JDK-8252533 : Signal handlers should run with synchronous error signals unblocked
  • Type: Enhancement
  • Component: hotspot
  • Sub-Component: runtime
  • Affected Version: 16
  • Priority: P4
  • Status: Resolved
  • Resolution: Fixed
  • Submitted: 2020-08-29
  • Updated: 2020-11-10
  • Resolved: 2020-11-03
The Version table provides details related to the release that this issue/RFE will be addressed.

Unresolved : Release in which this issue/RFE will be addressed.
Resolved: Release in which this issue/RFE has been resolved.
Fixed : Release in which this issue/RFE has been fixed. The release containing this fix may be available for download as an Early Access Release or a General Availability Release.
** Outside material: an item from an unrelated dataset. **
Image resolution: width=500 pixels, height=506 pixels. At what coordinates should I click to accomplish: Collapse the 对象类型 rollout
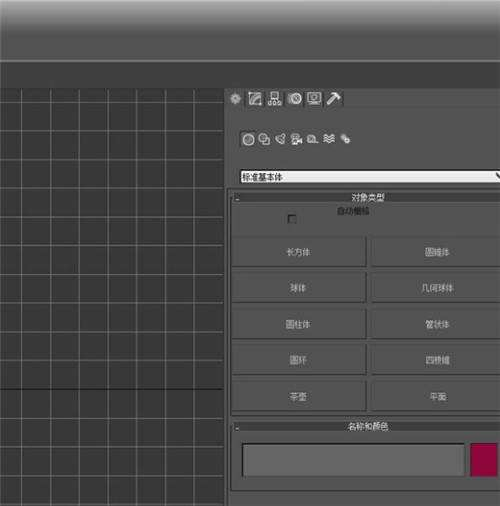click(x=367, y=197)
To download the current JDK release, click here.
JDK 16
16 b23Fixed
Related Reports
Blocks :  
Relates :  
Relates :  
Relates :  
Description
This is a continuation of JDK-8065895 [1].

When a signal happens which cannot be deferred (SIGFPE, SIGILL, SIGSEGV, SIGBUS) but whose delivery is blocked, bad things happen. This is undefined territory, and we have observed the following cases:

- on Linux, the default handler is invoked instead of the user handler, which in case of error signals causes the process to core immediately.
- on AIX and PASE both, the process just becomes unresponsive and hangs.
- on HPUX - one of our internal platform - the process just vanishes without a trace.
I did not test other platforms but would guess similar things happen there.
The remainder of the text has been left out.